Village and civil parish in Cumbria, England

Dent is a village and civil parish in Cumbria, England, within the historic boundaries of the West Riding of Yorkshire. It lies in Dentdale, a narrow valley on the western slopes of the Pennines within the Yorkshire Dales National Park, 4 mi south east of Sedbergh and 8 mi north east of Kirkby Lonsdale. At the 2011 census, Dent and Middleton had a total population of 785.

==History==
Dent is part of the Ewecross wapentake in the West Riding of Yorkshire. From 1894 to 1974 it was part of Sedbergh Rural District in the West Riding. From 1974, for administrative purposes, it was treated as part of the South Lakeland District in the new administrative county of Cumbria, which was abolished in April 2023.

The origin of the name is debated. Older forms include Denet (1200). It may have been taken from the hill now known as Dent Crag (2,250 ft), to be compared with another hill named Dent near Cleator in Cumberland, in which case it would derive from a pre-English Celtic term related to Old Irish dinn, dind "a hill". Alternative derivations see the name preserving the memory of the dark age kingdom known in Latin as Regione Dunutinga, founded and named after King Dunot the Great of the North Pennines.

Both place name and dialect evidence indicate that this area was settled by the Norse in the 10th century. Geoffrey Hodgson, in 2008, argued that this invasion accounts for the high frequency of the Hodgson surname in the area.

Dent was the birthplace of Thomas de Dent, Lord Chief Justice of Ireland, in the early 14th century.

Dent was the birthplace of the geologist Adam Sedgwick in 1785.

Dentdale was one of the last Yorkshire Dales to be enclosed, Dent's Enclosure Award being made in 1859.

Whilst fishing on the Dee at Dentdale in the 1840s, William Armstrong saw a waterwheel in action, supplying power to a marble quarry. It struck Armstrong that much of the available power was being wasted and it inspired him to design a successful hydraulic engine which began the accumulation of his wealth and industrial empire.

Dent, then in Yorkshire, was one of the sites for the Survey of English Dialects in the 1950s.
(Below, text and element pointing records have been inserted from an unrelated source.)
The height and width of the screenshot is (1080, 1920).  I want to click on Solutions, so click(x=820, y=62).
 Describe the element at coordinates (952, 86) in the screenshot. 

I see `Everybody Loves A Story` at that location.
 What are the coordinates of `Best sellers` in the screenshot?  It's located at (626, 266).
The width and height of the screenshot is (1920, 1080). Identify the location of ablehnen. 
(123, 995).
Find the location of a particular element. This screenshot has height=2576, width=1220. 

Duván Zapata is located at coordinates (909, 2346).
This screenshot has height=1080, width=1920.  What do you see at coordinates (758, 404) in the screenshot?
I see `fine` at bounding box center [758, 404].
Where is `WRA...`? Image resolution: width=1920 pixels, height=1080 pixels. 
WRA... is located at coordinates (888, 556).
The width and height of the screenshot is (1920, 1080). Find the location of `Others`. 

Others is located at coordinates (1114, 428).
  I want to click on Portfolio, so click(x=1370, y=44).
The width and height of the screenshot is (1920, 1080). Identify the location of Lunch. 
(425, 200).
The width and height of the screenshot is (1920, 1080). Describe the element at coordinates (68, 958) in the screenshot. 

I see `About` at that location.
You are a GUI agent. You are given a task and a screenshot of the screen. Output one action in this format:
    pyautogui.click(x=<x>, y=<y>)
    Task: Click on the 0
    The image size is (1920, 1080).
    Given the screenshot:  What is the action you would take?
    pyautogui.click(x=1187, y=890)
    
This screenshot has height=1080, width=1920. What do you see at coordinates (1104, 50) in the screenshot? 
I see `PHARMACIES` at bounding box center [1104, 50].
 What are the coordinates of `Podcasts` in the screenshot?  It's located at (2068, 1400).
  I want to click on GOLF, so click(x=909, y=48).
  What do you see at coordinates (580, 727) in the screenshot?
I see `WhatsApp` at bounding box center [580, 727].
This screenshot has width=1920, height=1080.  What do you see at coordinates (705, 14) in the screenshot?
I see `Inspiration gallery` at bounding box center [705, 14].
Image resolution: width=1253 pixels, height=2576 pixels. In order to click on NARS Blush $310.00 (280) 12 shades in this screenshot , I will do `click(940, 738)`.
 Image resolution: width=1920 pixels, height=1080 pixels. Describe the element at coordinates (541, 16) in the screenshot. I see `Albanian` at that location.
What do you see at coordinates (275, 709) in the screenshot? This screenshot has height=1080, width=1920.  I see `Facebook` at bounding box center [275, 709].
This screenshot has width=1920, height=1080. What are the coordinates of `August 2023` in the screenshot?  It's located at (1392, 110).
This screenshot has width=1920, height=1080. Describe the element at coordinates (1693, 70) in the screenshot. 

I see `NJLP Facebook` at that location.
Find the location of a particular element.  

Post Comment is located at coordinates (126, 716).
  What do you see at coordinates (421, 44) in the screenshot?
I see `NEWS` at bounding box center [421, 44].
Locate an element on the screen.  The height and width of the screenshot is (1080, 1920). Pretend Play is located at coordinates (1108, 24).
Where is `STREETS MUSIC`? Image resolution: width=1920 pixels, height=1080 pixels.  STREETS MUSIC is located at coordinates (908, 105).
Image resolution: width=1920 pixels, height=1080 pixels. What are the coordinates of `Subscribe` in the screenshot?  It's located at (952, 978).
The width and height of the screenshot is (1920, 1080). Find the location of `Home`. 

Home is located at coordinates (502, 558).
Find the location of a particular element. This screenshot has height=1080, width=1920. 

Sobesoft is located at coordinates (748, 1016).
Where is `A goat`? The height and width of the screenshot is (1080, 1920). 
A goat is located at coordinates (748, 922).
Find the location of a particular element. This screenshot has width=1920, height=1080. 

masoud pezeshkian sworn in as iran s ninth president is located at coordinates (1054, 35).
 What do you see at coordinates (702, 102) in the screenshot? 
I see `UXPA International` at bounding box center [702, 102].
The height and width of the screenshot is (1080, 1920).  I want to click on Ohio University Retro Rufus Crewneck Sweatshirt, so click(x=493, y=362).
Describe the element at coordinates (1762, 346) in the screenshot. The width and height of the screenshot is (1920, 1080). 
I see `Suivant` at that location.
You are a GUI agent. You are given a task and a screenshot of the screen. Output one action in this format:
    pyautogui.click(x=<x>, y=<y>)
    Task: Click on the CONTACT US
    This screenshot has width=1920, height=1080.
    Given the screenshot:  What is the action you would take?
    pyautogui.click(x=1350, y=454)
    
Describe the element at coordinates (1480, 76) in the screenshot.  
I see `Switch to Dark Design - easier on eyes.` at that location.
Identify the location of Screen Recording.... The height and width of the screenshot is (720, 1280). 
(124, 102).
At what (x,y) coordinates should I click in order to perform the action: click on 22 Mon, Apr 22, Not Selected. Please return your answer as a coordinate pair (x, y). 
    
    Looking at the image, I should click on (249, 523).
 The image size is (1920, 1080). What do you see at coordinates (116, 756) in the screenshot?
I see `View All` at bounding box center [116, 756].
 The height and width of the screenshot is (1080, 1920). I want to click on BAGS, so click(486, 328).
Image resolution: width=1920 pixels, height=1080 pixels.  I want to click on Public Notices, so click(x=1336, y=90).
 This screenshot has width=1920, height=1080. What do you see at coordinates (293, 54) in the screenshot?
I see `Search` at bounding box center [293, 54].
A recording of the broadest local speech is available on the British Library's website.

==Governance==
Dent is part of the Westmorland and Lonsdale parliamentary constituency, of which Tim Farron is the current MP representing the Liberal Democrats.

It is in the Westmorland and Furness unitary authority.

Before Brexit for the European Parliament its residents voted to elect MEP's for the North West England constituency.

==The village today==
The Dent Brewery is an independent microbrewery in Cowgill, just above Dent.

Dent was the original site of the Dent Folk Festival and is now the site of the Dent Music and Beer Festival at the end of June. The first event was held in 2009 and was hailed as a great success.

Dent railway station on the Settle and Carlisle Railway is about 4 mi above the village at Denthead. Despite its name, it is actually in Cowgill. Nearby, the railway goes over a viaduct. It is the highest mainline station in England at 1150 feet above sea level.

The long distance footpath the Dales Way passes through Dent, with various types of accommodation available to walkers.

==The parish==
The parish of Dent includes the whole of Dentdale and the side valley of Deepdale. In addition to the village of Dent settlements in the parish includes the hamlets of Lenacre, Gawthrop, Cowgill and Stone House.